Election hotspot. Battle of titans. Bruising battle. Tight duel. These phrases have become synonymous with the ongoing search for votes in selected electoral zones.
The references, especially the gubernatorial ones, indicate high-octane competition for political power. In areas described as such, the factors at play point to a huge desire by some sections of the electorate to bag the political seats under whatever circumstances.
Assumption of political power has for long been associated with access to resources, prosperity and ability to control the way things are done.
Generally, getting political power is construed to mean those who get it acquire a new status of emotional security especially in areas where ethnic insecurity is rife.Those who fail to get this power relegate themselves into a corner where they feel unable to advance their developmental agendas or aspirations.
They start a sorry journey of lamentation and low self-esteem which drastically affects their participation in development. Kenya has counties that have the greatest risk of creating a large section of the electorate feeling dejected and rejected due to a deficiency of pragmatic inclusivity policy.
Where we don't have non-locals at the risk of this status, we have minority communities that live in these counties.
The counties most affected by this ethnic insecurity have huge populations of non- locals who have made tremendous contribution towards their current developmental status. Balancing of power in these counties has led to negotiated democracy where representatives of these groups have seats such as senators, Woman Representatives and Deputy Governors, reserved for them.
Unfortunately, the 2013 pre-election deals were more sensitive to this inclusivity more than in the 2017 polls. It is worrying that the spirit of inclusion is dwindling as we go ahead, instead of being more robust. The tenets of democracy have put some of these minority communities in a precarious position. Take for example the Kuria in Migori County. All the seats were swept by ODM candidates, including the senatorship, which they got in 2013.
Counties like Kajiado, Narok, Mombasa, Lamu, Nakuru, Uasin Gishu, Garissa, Machakos and Nairobi are potential risk areas on how lack of inclusivity could affect peace and cohesion. Take Kajiado County, the most cosmopolitan electoral zone in Kenya, for instance.
The highest levels of development can only be achieved through; first safeguarding the interests of the host communities and secondly embracing diversity of ideas that come with new migrations into the county.
These counties have immensely benefited from accommodating other communities in their own social-economic spectrums without a commensurate inclusion in political decision making processes. Obviously, the hard nut to crack has been the intricacy of their involvement without jeopardising the status of the host communities.
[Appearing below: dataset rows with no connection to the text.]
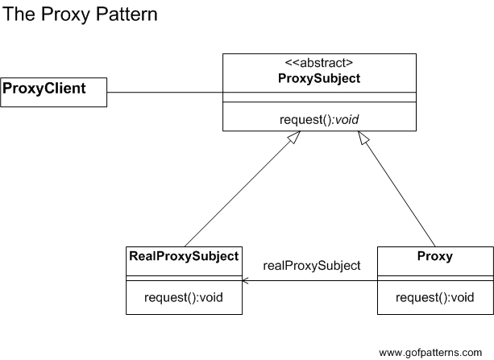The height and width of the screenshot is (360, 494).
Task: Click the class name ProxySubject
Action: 319,79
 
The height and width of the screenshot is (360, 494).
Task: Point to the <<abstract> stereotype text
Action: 319,63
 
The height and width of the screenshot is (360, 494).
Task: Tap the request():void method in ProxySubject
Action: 319,119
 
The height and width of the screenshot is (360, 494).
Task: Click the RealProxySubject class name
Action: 185,257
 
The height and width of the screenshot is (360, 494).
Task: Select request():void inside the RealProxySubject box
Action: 185,297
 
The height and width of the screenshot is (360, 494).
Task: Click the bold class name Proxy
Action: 434,257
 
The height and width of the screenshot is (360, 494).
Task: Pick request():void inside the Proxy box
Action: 434,297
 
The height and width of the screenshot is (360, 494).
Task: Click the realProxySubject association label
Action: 311,265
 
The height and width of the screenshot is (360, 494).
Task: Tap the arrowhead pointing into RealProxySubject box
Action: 246,280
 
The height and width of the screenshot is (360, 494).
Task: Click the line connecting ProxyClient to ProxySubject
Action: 165,92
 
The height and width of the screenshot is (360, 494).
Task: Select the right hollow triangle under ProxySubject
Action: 363,138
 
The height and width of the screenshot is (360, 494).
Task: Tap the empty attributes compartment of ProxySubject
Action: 319,98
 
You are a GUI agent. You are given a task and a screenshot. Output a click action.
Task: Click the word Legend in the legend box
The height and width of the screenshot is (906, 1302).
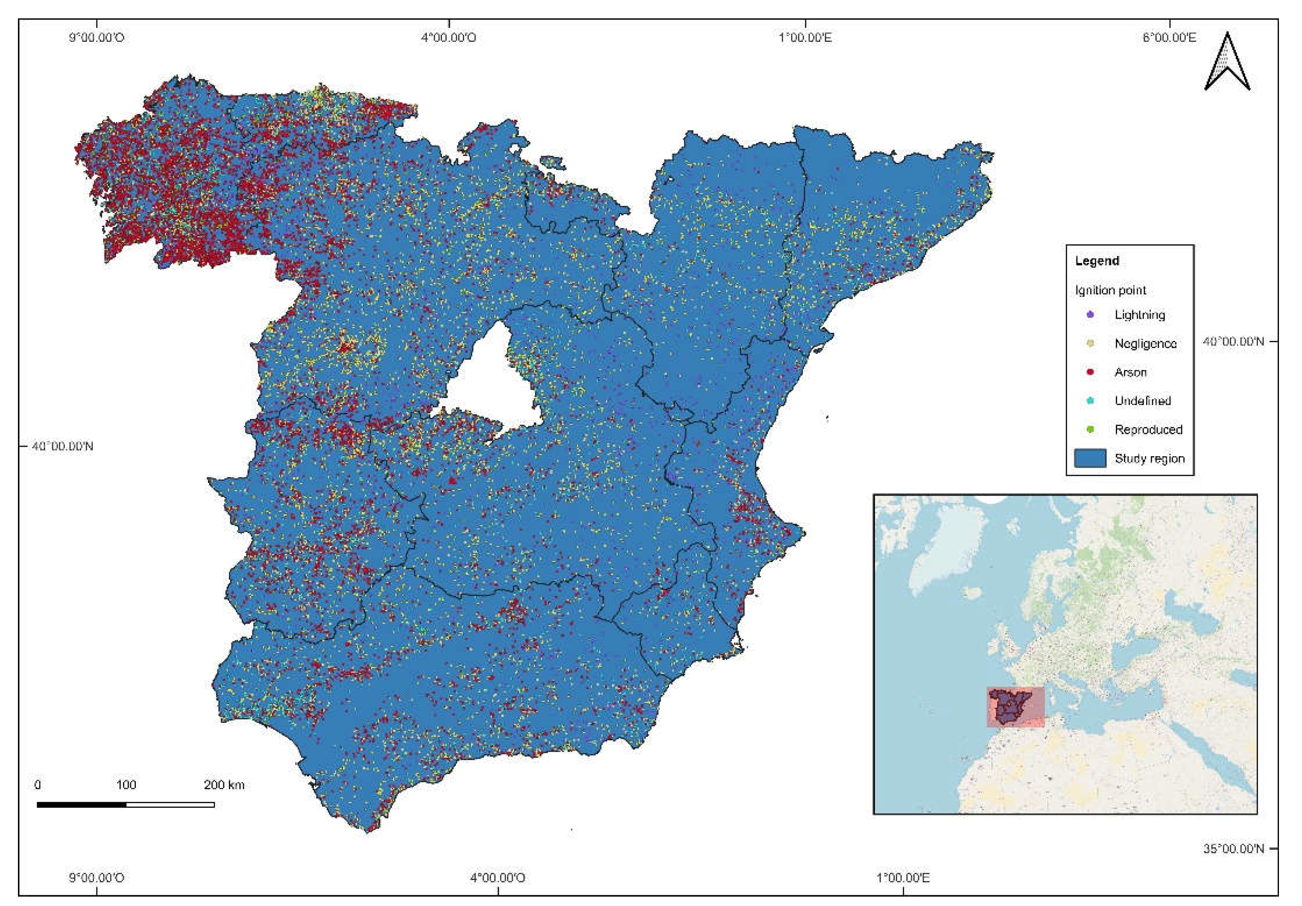coord(1097,261)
Politics is local and interests for both groups need to be safeguarded to such an extent that the relationship between the communities is not adversarial by an inch.
The delicate balancing act, in my view, would then be for communities in these so-called hot spots, to explore horizontal inclusion rather than vertical inclusion. The obsession with vertical power is no longer accommodative as may be desired as there are only two positions; the Presidency and Deputy Presidency at national level, and the Governor and Deputy Governor for county governments.
One may need to realise that the most critical decisions in governments are not made by the top chaps but by technocrats who pull the strings from under.
The top office holders are, in many instances, drivers of policies that have been designed by other officers down the ladder. This means a robust representation just below the peak positions could essentially offer the desired role in shaping the destiny of these local governments.
Peace and cohesion in the counties will greatly be enhanced if political players could embrace the spirit of inclusion in deciding the social- econo-political direction of all the electorate.
It is critical to appreciate that host communities would move development at a snail's pace if they were to be left to their own devices. New ideas and synergy accrue from embracing people with different histories and experiences.
Governors in counties with substantial non-locals who will get it right on blending local talent and resources with external ideas will, in my view, lay a very stable foundation for high speed economic growth.
By the same token, governors who seek to be merchants of suspicion and mistrust between host communities and non-locals have already reached the destination of failure. Advancing such archaic divisions can only serve their own selfish interests and it is a great disservice to the ultimate realisation of a people's economic potential. Let us all cultivate a responsibility to embrace all Kenyans with ideas for positive change. It is the only we can emerge from the bruising battles for power unscathed.
Mr Kimaru is a Kenyan political scientist working for an international organisation in Gambia.